Information technology is typically an expensive undertaking that requires careful planning and analysis. Companies use this automation as a way to improve productivity and profits. Technology change management is the process of planning an IT investment. This typically includes a detailed review of the costs, benefits, and training impacts of new automation for the business.

A cost-benefit analysis determines the true value of a new investment for a business. This analysis is often used as part of the technology change management process. Cost-benefit analysis can be reviewed by executives to determine whether an IT investment should be undertaken. New processes that generate high productivity and lower cost sales offer the best value for a company.

Most technology investments take several years to return value to an organization. This time frame is known as the return on investment (ROI) calculation. Technology change management uses ROI algorithms to determine the benefits of new technology. A company will typically look for an ROI of less than three years.

When a company implements new software products into its business, the change will typically have long-term effects on costs. This includes hardware maintenance, licensing and support costs, which could last many years after the initial investment. Technology change management accounts for this cost within an algorithm known as the total cost of ownership.

EXERCISE 1
Set out the records, starting at the line containing "How do I perform: Launch" and ending at the line containing "The height and width of the screenshot is (245, 480).", as a JSON list of strings with one string per line and blank lines omitted.
EXERCISE 2
Carry on the passage about technology change management from its final sentence.

THE INPUT
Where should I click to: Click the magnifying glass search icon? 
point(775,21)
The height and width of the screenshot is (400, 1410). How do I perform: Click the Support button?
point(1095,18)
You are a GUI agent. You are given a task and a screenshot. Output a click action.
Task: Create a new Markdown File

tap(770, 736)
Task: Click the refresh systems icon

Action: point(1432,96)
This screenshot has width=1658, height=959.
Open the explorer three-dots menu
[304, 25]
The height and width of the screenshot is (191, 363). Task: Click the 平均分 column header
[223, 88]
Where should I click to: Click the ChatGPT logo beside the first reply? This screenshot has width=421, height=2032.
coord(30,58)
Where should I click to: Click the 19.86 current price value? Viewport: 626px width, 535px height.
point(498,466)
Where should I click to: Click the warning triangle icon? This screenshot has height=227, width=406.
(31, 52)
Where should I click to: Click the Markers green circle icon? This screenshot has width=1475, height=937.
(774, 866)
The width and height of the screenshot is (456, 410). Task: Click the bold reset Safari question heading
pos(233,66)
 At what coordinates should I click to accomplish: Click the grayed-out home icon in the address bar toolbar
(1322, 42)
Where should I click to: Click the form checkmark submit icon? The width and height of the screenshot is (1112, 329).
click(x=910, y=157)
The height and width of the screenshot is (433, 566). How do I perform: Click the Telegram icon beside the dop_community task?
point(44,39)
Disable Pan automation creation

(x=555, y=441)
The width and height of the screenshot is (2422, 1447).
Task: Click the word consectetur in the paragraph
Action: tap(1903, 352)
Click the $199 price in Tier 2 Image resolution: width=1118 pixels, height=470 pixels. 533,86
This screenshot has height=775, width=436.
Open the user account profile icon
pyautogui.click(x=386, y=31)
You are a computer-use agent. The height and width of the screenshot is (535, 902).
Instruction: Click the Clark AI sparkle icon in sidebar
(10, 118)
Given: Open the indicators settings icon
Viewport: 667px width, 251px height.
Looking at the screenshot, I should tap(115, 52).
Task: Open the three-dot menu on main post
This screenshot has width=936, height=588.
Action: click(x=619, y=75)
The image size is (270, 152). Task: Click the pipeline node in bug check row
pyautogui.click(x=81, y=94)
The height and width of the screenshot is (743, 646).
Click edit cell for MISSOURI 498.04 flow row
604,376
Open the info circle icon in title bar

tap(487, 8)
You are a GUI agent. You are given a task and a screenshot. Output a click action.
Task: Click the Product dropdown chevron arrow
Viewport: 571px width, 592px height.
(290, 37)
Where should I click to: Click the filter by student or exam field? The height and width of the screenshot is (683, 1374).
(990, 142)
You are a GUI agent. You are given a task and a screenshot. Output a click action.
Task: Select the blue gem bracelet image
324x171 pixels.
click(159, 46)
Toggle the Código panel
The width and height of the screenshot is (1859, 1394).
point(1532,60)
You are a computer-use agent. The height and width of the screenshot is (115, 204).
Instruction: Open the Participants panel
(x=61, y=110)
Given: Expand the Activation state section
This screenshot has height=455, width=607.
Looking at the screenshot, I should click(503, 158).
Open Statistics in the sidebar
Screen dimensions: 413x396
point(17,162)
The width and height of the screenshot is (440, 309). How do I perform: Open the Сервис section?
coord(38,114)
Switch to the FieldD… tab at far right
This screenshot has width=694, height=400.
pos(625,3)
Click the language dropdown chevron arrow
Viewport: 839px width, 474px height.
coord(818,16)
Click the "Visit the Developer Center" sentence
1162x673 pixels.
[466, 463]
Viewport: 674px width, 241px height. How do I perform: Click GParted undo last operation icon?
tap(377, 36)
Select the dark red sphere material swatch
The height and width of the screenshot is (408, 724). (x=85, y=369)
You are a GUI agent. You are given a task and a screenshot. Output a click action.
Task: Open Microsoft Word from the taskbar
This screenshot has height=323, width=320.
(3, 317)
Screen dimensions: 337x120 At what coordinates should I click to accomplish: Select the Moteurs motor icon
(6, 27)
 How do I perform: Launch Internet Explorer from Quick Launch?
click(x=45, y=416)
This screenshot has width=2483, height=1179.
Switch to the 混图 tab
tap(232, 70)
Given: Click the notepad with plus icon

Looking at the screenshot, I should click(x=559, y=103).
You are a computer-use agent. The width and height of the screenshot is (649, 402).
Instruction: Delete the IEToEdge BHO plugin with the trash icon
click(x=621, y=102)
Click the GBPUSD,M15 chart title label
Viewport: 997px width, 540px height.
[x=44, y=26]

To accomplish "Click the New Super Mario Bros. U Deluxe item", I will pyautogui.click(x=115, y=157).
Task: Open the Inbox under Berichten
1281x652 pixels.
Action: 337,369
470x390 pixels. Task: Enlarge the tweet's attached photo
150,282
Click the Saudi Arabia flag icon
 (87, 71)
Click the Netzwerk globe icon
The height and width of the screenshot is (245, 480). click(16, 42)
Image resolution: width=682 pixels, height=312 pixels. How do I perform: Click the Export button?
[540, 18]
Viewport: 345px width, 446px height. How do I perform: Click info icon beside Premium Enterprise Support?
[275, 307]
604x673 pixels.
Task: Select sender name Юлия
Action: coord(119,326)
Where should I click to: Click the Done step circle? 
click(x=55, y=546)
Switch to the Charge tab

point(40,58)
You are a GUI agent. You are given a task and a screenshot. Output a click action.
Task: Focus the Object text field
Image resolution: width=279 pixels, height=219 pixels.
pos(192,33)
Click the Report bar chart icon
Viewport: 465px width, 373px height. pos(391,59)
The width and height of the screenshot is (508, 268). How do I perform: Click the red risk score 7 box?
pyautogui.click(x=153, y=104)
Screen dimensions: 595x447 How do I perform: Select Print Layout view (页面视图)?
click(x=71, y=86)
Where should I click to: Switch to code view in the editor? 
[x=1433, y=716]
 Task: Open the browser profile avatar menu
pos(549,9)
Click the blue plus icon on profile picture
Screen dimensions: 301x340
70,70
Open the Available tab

ANSWER 1
[
  " How do I perform: Launch Internet Explorer from Quick Launch?",
  "click(x=45, y=416)",
  "This screenshot has width=2483, height=1179.",
  "Switch to the 混图 tab",
  "tap(232, 70)",
  "Given: Click the notepad with plus icon",
  "Looking at the screenshot, I should click(x=559, y=103).",
  "You are a computer-use agent. The width and height of the screenshot is (649, 402).",
  "Instruction: Delete the IEToEdge BHO plugin with the trash icon",
  "click(x=621, y=102)",
  "Click the GBPUSD,M15 chart title label",
  "Viewport: 997px width, 540px height.",
  "[x=44, y=26]",
  "To accomplish \"Click the New Super Mario Bros. U Deluxe item\", I will pyautogui.click(x=115, y=157).",
  "Task: Open the Inbox under Berichten",
  "1281x652 pixels.",
  "Action: 337,369",
  "470x390 pixels. Task: Enlarge the tweet's attached photo",
  "150,282",
  "Click the Saudi Arabia flag icon",
  " (87, 71)",
  "Click the Netzwerk globe icon",
  "The height and width of the screenshot is (245, 480). click(16, 42)"
]

ANSWER 2
A technical upgrade is the replacement of a company’s computers and other devices. This hardware and software refresh is typically performed every five years. Technology change management is the formal process that tracks the needs and costs associated with technical upgrade activities. This includes mobile phones, laptops, computers and software.

Many companies are forced to update applications because the software is no longer supported by the vendor. This is a common problem because all software has obsolescence built into it. Once a product is unsupported, a business is forced to upgrade. This is a difficult decision for a company that requires effective technology change management techniques.

The addition of new technologies can have dramatic effects on the productivity and performance of staff across the enterprise. Effective change management requires a detailed review of current business processes, user education strategies, and change management approaches. When new technology is formally and strategically introduced, it is more likely to be embraced by the organization.